My friend John Schappi’s blog post today about death and dying prompted me to go back and write down a post I thought through but couldn’t get out during my recent period of writer’s block. My brain worked overtime on this subject a few weeks ago when my mother thought she had had a stroke. I wanted to write it down and make it public because of her admonishment to me at the time – “no tubes; just remember that.”
“No tubes” is just the short expression of what I know she requires of me: I must be prepared to follow the dictates of her health care directive. That means no resuscitation, no tube feeding, no mechanical breathing, no CPR. It’s all written in a document she signed in 2010 naming my sister Paula as her health care surrogate and me as the alternate.
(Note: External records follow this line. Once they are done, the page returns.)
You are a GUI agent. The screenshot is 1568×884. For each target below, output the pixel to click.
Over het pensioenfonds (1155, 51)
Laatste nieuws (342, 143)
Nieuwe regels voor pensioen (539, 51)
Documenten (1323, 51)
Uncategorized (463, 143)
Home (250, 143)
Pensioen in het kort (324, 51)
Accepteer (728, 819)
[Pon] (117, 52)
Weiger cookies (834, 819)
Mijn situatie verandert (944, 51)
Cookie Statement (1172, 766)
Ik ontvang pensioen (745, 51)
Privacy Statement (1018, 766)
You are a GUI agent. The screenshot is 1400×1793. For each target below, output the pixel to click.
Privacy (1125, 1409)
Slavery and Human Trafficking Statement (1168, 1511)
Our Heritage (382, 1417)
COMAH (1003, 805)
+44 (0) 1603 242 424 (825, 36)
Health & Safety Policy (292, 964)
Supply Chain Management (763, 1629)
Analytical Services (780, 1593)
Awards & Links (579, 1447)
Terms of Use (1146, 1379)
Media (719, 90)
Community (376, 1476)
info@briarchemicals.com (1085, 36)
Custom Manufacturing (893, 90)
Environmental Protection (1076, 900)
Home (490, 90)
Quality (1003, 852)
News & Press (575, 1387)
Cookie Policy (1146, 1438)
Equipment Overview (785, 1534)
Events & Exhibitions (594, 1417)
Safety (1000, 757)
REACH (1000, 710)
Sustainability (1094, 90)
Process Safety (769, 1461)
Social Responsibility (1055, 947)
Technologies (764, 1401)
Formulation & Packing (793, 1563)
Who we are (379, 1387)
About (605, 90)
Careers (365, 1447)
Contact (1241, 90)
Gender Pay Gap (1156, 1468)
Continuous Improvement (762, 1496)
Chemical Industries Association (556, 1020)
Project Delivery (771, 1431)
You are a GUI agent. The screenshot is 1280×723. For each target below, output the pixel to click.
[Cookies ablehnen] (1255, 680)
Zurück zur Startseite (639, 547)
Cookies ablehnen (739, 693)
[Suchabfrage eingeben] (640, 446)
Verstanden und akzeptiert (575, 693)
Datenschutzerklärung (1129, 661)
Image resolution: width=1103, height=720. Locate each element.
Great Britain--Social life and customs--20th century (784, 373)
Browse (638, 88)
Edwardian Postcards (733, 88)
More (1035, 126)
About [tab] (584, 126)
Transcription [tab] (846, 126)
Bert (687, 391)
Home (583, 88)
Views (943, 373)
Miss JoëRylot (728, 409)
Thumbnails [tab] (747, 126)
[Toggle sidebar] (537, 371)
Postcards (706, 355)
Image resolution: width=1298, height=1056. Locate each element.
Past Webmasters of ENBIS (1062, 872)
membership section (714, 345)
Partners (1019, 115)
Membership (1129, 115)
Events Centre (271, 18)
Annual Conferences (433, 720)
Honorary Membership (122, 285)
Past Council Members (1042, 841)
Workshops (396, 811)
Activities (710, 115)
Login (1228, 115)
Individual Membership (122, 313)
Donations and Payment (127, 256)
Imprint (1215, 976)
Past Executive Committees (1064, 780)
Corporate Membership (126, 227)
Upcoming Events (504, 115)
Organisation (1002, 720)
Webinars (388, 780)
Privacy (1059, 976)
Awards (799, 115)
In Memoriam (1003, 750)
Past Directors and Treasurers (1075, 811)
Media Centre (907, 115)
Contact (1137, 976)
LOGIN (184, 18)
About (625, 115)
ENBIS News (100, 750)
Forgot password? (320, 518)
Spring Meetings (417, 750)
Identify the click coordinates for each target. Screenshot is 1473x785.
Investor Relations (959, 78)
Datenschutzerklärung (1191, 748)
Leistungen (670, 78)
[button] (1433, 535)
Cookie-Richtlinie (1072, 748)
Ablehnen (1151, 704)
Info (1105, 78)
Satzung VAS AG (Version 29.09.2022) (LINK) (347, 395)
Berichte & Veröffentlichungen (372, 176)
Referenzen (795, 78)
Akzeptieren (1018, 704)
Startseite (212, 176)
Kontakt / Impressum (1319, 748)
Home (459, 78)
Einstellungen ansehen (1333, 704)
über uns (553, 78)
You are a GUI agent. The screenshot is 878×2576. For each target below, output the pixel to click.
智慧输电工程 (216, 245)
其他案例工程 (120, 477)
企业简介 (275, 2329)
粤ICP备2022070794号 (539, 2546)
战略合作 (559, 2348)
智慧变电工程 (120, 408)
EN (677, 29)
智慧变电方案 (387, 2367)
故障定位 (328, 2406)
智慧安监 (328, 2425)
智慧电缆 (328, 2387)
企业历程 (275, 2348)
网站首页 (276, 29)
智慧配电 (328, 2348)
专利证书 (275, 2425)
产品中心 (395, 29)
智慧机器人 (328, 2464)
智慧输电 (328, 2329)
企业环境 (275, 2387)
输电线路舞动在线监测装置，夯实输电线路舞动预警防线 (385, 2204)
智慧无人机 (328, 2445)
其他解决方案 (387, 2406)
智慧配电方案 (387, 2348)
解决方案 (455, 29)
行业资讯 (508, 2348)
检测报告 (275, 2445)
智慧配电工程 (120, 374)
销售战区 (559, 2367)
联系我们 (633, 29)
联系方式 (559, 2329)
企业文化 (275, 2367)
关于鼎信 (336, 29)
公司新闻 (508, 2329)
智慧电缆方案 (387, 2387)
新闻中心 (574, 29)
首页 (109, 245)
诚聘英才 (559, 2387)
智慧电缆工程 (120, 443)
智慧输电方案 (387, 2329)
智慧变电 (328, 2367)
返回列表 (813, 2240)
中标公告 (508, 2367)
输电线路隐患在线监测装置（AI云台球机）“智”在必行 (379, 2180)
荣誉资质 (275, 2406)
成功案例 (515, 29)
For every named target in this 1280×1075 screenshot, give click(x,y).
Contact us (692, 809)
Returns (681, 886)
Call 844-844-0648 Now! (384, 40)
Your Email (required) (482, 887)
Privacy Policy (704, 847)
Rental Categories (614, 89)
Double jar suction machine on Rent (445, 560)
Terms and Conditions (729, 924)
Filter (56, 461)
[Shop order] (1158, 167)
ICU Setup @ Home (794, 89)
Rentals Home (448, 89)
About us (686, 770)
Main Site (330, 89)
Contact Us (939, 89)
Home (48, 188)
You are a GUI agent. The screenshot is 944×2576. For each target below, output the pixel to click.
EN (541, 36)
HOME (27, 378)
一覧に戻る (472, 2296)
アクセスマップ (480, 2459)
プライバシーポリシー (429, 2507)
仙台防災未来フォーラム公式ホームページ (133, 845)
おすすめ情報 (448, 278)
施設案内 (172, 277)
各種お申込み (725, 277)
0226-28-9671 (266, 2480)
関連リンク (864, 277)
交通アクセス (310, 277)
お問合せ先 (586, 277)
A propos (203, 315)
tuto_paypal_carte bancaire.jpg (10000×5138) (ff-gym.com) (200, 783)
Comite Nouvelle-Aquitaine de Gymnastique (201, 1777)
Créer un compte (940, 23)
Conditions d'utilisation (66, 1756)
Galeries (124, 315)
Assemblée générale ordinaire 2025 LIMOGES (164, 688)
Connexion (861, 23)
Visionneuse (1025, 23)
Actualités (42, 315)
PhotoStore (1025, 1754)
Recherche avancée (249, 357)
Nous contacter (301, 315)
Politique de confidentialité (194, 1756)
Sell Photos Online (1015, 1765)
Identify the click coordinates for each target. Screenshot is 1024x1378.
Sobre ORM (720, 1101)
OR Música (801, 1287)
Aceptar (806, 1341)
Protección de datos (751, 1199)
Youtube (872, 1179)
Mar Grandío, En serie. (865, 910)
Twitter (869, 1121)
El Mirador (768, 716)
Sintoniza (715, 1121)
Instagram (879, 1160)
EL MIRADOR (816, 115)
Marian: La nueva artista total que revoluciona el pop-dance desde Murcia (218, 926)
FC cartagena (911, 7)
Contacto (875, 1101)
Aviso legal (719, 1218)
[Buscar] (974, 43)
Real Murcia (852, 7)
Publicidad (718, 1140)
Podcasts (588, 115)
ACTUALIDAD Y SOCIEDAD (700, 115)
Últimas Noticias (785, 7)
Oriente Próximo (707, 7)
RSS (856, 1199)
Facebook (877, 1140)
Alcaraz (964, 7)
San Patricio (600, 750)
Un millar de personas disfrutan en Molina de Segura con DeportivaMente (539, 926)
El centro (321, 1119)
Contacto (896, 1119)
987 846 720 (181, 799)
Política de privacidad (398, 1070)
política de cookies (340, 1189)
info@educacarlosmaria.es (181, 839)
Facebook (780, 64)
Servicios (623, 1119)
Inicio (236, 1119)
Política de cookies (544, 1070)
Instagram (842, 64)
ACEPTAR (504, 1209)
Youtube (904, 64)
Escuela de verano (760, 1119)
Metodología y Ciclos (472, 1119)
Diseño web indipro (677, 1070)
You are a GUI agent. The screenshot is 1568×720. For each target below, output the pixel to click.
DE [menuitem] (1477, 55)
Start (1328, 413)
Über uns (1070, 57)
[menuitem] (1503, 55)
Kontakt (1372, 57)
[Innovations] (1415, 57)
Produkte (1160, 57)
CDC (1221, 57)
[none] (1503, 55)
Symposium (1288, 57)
I’m glad to report that Mom didn’t have a stroke. Still, I need to make sure it’s understood – just in case anyone else in our family, or any of her friends, have questions about it: I will do as she wants, and I’m sure Paula will, too.
Don’t get me wrong – I’d like to see her live a while longer, at least as long as she can carry on a normal, functional life. She still has a very active social life, and her friends take good care of her. She still wins or places high in duplicate bridge games with top players. She reads even more than I do, and she crochets. She lives alone, drives as little as possible, and drives us all crazy with her dependence on electronic devices she doesn’t really understand. Pretty good for a 93-year-old, if you ask me ...
But if it’s up to me there will be no extraordinary measures to prolong her life if she gets into trouble. She doesn’t want a jolt to restart her heart, or a pump to breathe for her, or to eat through a tube. When the time comes she’s ready to join the 100% of people who eventually die.
When the time comes, I hope I can be as matter-of-fact about it as I am now. Even if I become emotional, though, she’ll get what she needs from me. She’s lived a long time, and been good to lots of people along the way, so I figure she’s earned it.